= Surya Sadashiva Temple =

Temple in India

Surya Sadashiva Temple is located in Nada village of Dakshina Kannada Karnataka round about 12 km from Belthangady taluk center and 4 km from Ujire town.

The Surya temple is probably only one of its kind because of its unique tradition of clay offerings which symbolizes man's Earthly desires. The devotees along with their clay offerings have to go to the temple preferably on Mondays along with a coconut and a kg of rice. After a thorough examination of the idol the priest accepts the offerings on behalf of God. All the offerings are placed in a circular shaped pile near the temple which consists clay models of Children, cradles, limbs, houses, automobiles, coconuts, cattle, bullock carts, snakes, tortoise, eyes, ears etc...

==History==
According to Mr.Laurie Honko, world-famous folklore expert from Finland the present age of the temple can be roughly guessed as about 1200 years with the help of his analysis and also with the guidance of folk literature.

==Popularity==
This small temple located in a remote village of Dakshina Kannada District was little known, until a special news report aired by a local news channel highlighted the religious importance and sanctity of this place. Whereas many devotional places have expensive offerings being specified by the temples and the priests, you can impress this god by just offering a structure made of clay, in return to fulfilling your wishes. The clay structures to be offered once your wishes are fulfilled and what other than the actual clay offerings made by devotees lying in the temple, can give you the evidence of sanctity of this deity. You can make a wish either by visiting the temple or sitting at your home. Once your wishes are fulfilled, all you need to offer is a small idol or doll made of clay that replicates or represents what you wished for. For instance, if you wish for a child, you can offer the replica of a cradle or the small doll that represents the child.

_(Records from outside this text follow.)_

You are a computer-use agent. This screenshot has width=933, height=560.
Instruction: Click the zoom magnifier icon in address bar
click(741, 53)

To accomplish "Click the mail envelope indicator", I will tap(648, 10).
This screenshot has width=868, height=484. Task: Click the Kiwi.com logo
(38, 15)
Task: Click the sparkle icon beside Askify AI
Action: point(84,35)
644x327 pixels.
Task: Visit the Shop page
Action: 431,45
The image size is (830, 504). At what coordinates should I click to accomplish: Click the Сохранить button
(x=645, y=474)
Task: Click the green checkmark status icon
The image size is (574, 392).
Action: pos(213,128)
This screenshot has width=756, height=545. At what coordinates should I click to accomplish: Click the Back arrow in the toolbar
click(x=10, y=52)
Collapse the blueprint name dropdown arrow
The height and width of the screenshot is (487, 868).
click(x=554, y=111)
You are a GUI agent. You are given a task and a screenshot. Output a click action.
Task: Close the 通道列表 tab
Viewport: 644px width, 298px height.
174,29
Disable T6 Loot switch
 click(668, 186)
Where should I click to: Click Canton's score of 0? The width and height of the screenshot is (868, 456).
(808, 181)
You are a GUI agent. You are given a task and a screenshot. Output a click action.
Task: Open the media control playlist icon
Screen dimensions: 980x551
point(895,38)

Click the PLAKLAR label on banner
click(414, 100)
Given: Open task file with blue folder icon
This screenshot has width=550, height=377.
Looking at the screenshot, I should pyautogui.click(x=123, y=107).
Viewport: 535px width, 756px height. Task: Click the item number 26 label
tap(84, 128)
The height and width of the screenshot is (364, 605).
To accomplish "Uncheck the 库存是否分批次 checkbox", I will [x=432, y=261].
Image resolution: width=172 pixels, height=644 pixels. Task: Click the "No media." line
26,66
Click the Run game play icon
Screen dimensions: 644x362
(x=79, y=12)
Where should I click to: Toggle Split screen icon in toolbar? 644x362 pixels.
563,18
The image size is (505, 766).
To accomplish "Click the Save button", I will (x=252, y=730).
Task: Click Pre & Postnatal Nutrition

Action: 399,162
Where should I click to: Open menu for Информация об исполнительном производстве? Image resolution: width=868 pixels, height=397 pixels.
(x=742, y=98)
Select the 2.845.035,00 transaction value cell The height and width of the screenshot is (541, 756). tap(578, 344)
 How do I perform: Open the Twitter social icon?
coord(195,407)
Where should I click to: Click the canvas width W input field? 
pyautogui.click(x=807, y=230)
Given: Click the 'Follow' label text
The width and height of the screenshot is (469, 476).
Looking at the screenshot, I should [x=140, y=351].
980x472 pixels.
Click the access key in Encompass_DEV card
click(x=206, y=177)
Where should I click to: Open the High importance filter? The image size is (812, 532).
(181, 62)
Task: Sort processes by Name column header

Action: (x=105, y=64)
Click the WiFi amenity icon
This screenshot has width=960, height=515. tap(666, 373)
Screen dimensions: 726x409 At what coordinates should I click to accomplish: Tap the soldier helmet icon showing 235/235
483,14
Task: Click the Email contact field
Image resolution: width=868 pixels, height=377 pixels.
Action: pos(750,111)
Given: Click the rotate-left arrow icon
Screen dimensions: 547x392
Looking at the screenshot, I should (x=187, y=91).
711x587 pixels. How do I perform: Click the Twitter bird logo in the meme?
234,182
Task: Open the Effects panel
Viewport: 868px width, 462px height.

One can find thousands of tiny clay idols and structures being offered to god lying near a small place near the temple, which is believed to be the original place where lord Sadashiva Rudra appeared and blessed his devotees.

There are replicas of multistory buildings, cows and calves, cradle, couple, cars, currency notes, even computers and gadgets lying, which are offered by devotees, whose wishes are fulfilled.